● Exercise directions:
Rewrite all of the items below, swapping "auto slippage icon" for "slippage settings icon" and keeping everything else unchanged. Leave the pictures out of your answer.

● Record excerpts:
┏━━
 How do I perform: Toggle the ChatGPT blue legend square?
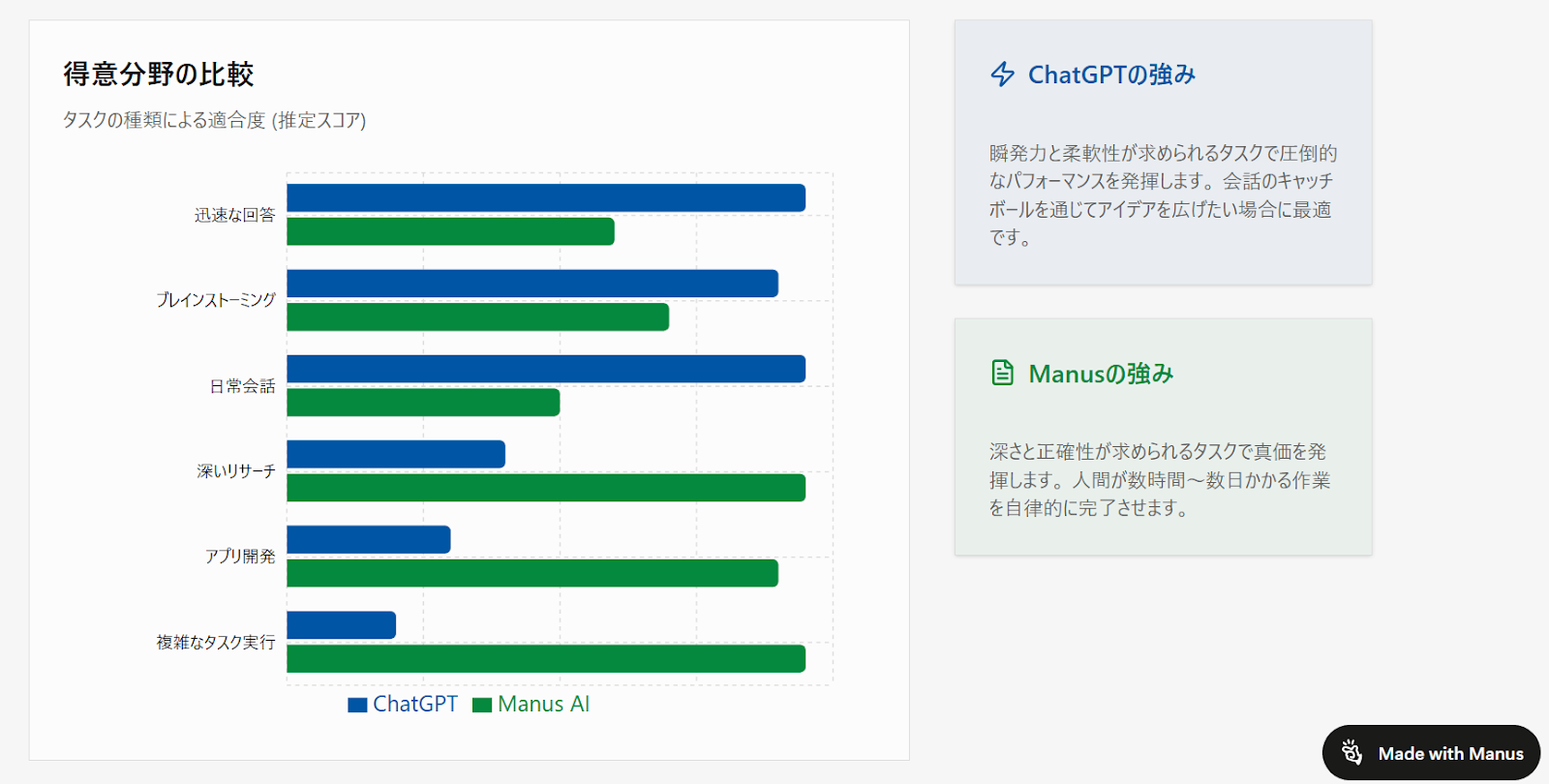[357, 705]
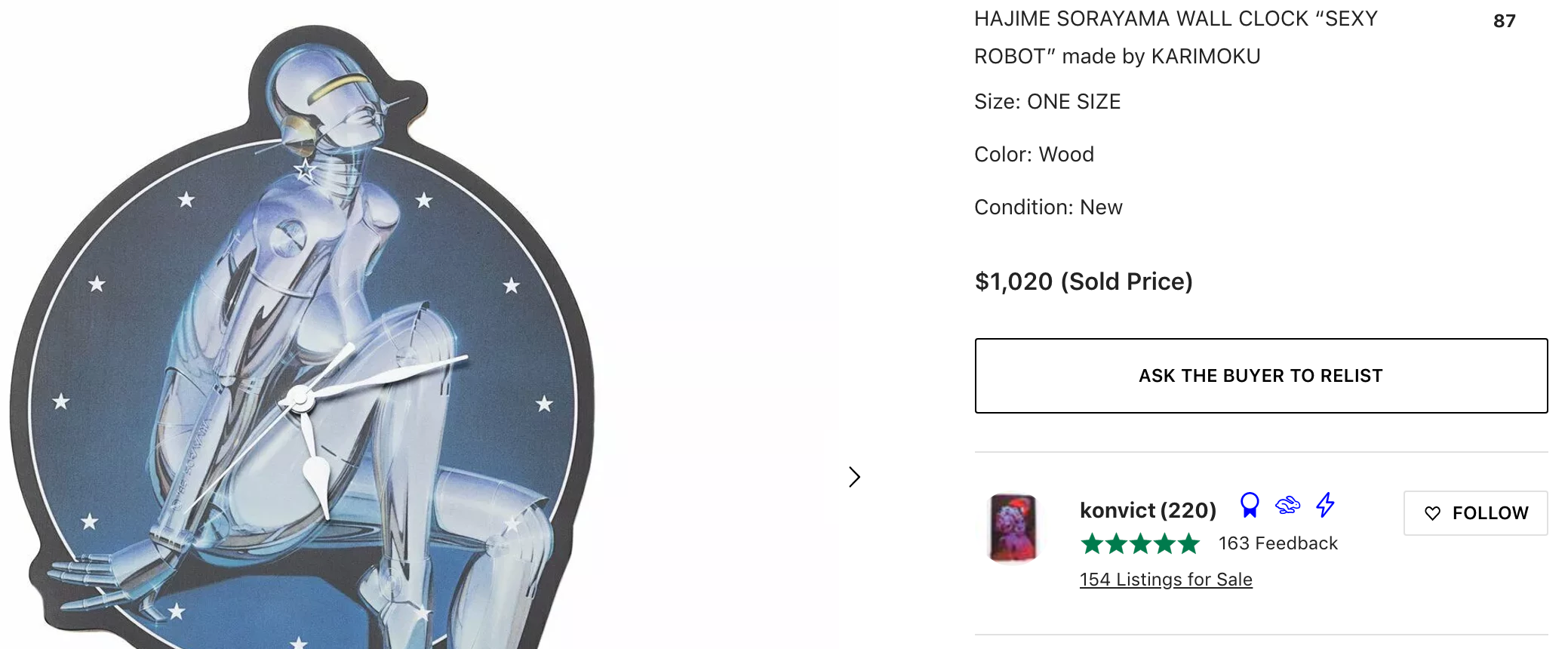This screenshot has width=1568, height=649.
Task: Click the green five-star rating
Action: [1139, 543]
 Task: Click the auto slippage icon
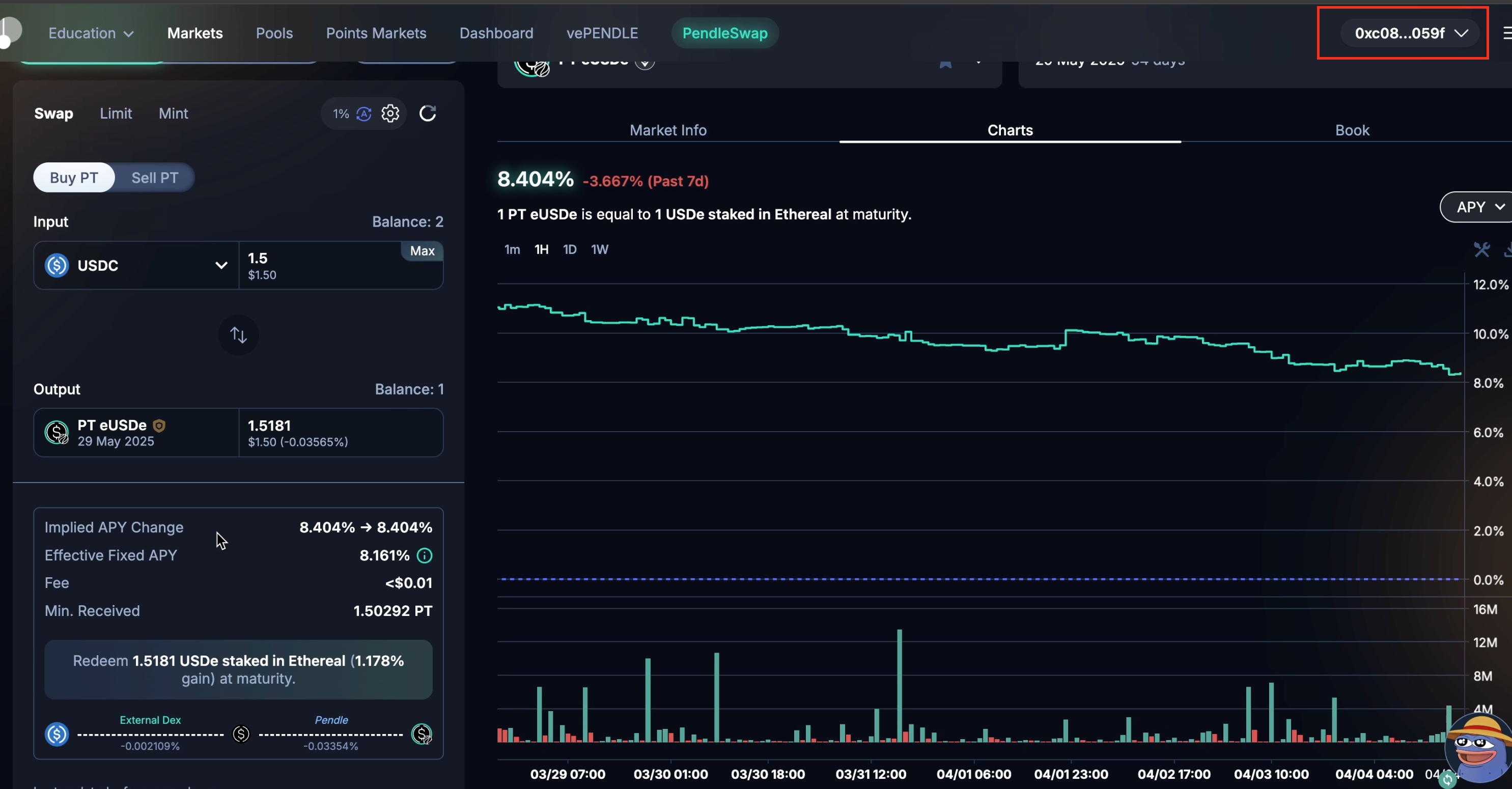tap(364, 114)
┗━━
● Exercise solution:
 How do I perform: Toggle the ChatGPT blue legend square?
[357, 705]
This screenshot has width=1568, height=649.
Task: Click the green five-star rating
Action: [1139, 543]
 Task: Click the slippage settings icon
tap(364, 114)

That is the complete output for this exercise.